# [HOI-M³: Capture Multiple Humans and Objects Interaction within Contextual Environment](https://arxiv.org/pdf/2404.00299)
## Issue
論文解決的核心挑戰:
- **Data scarcity問題**:現有Human-Object Interaction (HOI) datasets主要專注於單人與單物體交互,缺乏multiple humans和multiple objects的真實世界數據
- **Multiple HOI capture困難**:在contextual environment中準確捕捉多人多物體運動極具挑戰性,特別是存在嚴重遮擋時
- **技術挑戰**:需要dome-like dense cameras和object-mounted IMUs,且需要複雜的preprocessing和joint optimization pipeline
- **研究空白**:缺乏data-driven的multiple human-object motion capture和synthesis方法
## Problem Formulation
### Notation
1. **$T \in \mathbb{R}^3, R \in SO(3)$** ---- Object的3D translation和rotation
2. **$R^{IMU}_t$** ---- IMU提供的rotation信息
3. **$R^{off}_t$** ---- Calibration offset rotation
4. **$V^j_t(R^{IMU}_t, R^{off}_t, T_t)$** ---- Object mesh在frame t的3D location
5. **$O(c_j)$** ---- Category $c_j$的mesh template
6. **$x = [x_1, x_2, ..., x_N]$** ---- Multiple HOI representation,$x_i \in \mathbb{R}^{88}$
7. **$\theta_i \in \mathbb{R}^{24 \times 3}, \beta_i \in \mathbb{R}^{10}$** ---- Human pose和shape parameters
8. **$T^h_i, R^h_i, T^o_i, R^o_i$** ---- Human和object的global transformation
### Objective
主要目標:
1. **建立首個multiple humans和multiple objects的large-scale dataset**:提供高質量3D tracking和rich modality
2. **開發robust capture pipeline**:整合dense RGB和object-mounted IMU inputs進行準確tracking
3. **提出novel downstream tasks**:Monocular multiple HOI capture和unstructured multiple HOI generation
4. **建立benchmark**:為future HOI research提供數據基礎和評估標準
### Model Architecture
**Dataset Architecture**:
- **Capture System**:42 Z CAM cinema cameras (4K@60fps) + object-mounted IMUs
- **Environment**:5種daily scenarios (Bedroom, Dining Room, Living Room, Fitness Room, Office)

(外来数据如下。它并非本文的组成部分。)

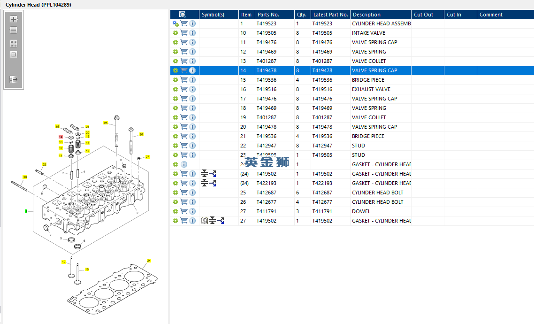Click the list export arrow icon
Image resolution: width=534 pixels, height=324 pixels.
(14, 79)
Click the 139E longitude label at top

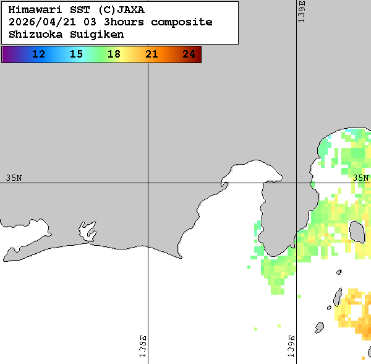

- **Scale**:199 sequences, 181M frames, 90 objects, 31 human subjects
**Pipeline Components**:
1. **Data Annotation**:SAM-based segmentation + professional human annotation
2. **Synchronization & Calibration**:RGB-IMU alignment via controlled jump detection
3. **Human Motion Capture**:ViTPose + cross-view matching + SMPL fitting
4. **Inertial-aided Multi-object Tracking**:IMU-guided optimization with multiple constraints
### Algorithm
**Data Capture Pipeline**:
1. **Pre-scanning**:使用Polycam掃描90個everyday objects
2. **Recording**:42-camera system + embedded IMUs記錄interactions
3. **Synchronization**:通過controlled jump同步RGB和IMU signals
4. **Annotation**:SAM + human annotators進行segmentation
**Human Motion Capture**:
1. **2D Detection**:ViTPose檢測2D human keypoints
2. **Cross-view Matching**:建立affinity matrix進行multi-view correspondence
3. **3D Reconstruction**:Triangulation重建3D keypoint trajectories
4. **SMPL Fitting**:使用Easymocap工具擬合parametric model
**Multi-object Tracking**:
1. **IMU Integration**:利用IMU提供rotation priors
2. **Joint Optimization**:同時優化translation和rotation offset
3. **Multi-constraint Enforcement**:mask, offscreen, collision, smoothness constraints
### Key Formulations
**Object Tracking Optimization**:
$$V^j_t(R^{IMU}_t, R^{off}_t, T_t) = R^{off}_t R^{IMU}_t O(c_j) + T_t$$
**Optimization Objective**:
$$R^{off}_t, T_t = \arg\min_{R,T} (\lambda_{mask}E_{mask} + \lambda_{offscreen}E_{offscreen} + \lambda_{collision}E_{collision} + \lambda_{smt}E_{smt})$$
**Human-Object Mask Constraint**:
$$E_{homask} = \|\sum_{v=1}^{42} (I^{homask}_v - DR(O(c_j), R^{IMU}_t, T_t)\|_2^2$$
**Smoothness Constraint**:
$$E_{smt} = \max(0, \|(R^{off}_t R^{IMU}_t)^{-1}R^{off}_{t+1}R^{IMU}_{t+1}\|_2 - \|(R^{IMU}_t)^{-1}R^{IMU}_{t+1}\|_2)$$
**Multiple HOI Diffusion Model**:
$$q(x_{1:N}|x_0) := \prod_{n=1}^N q(x_n|x_{n-1})$$
$$q(x_n|x_{n-1}) := \mathcal{N}(x_n; \sqrt{1-\beta_n}x_{n-1}, \beta_n I)$$
### Losses
**Multi-object Tracking Losses**:
1. **Mask loss** ---- $E_{mask}$:Human-object mask consistency
2. **Offscreen loss** ---- $E_{offscreen}$:Prevent objects moving out of camera views
3. **Collision loss** ---- $E_{collision}$:Avoid human-object interpenetration
4. **Smoothness loss** ---- $E_{smt}$:Maintain motion smoothness
**Monocular Capture Losses**:
$$L_{sum} = \lambda_{theta}L_{theta} + \lambda_{beta}L_{beta} + \lambda_{object}L_{object} + \lambda_{3D}L_{3D} + \lambda_{2D}L_{2D} + \lambda_{hm}L_{hm} + \lambda_{depth}L_{depth}$$
**Generation Loss**:
$$L = \mathbb{E}_{x_0,n}[|\hat{x}_\theta(x_n, n) - x_0|_1]$$
### Training
**Dataset Collection**:
- **Recording Time**:20+ hours across 5 scenarios
- **Subjects**:31 humans (20 males, 11 females)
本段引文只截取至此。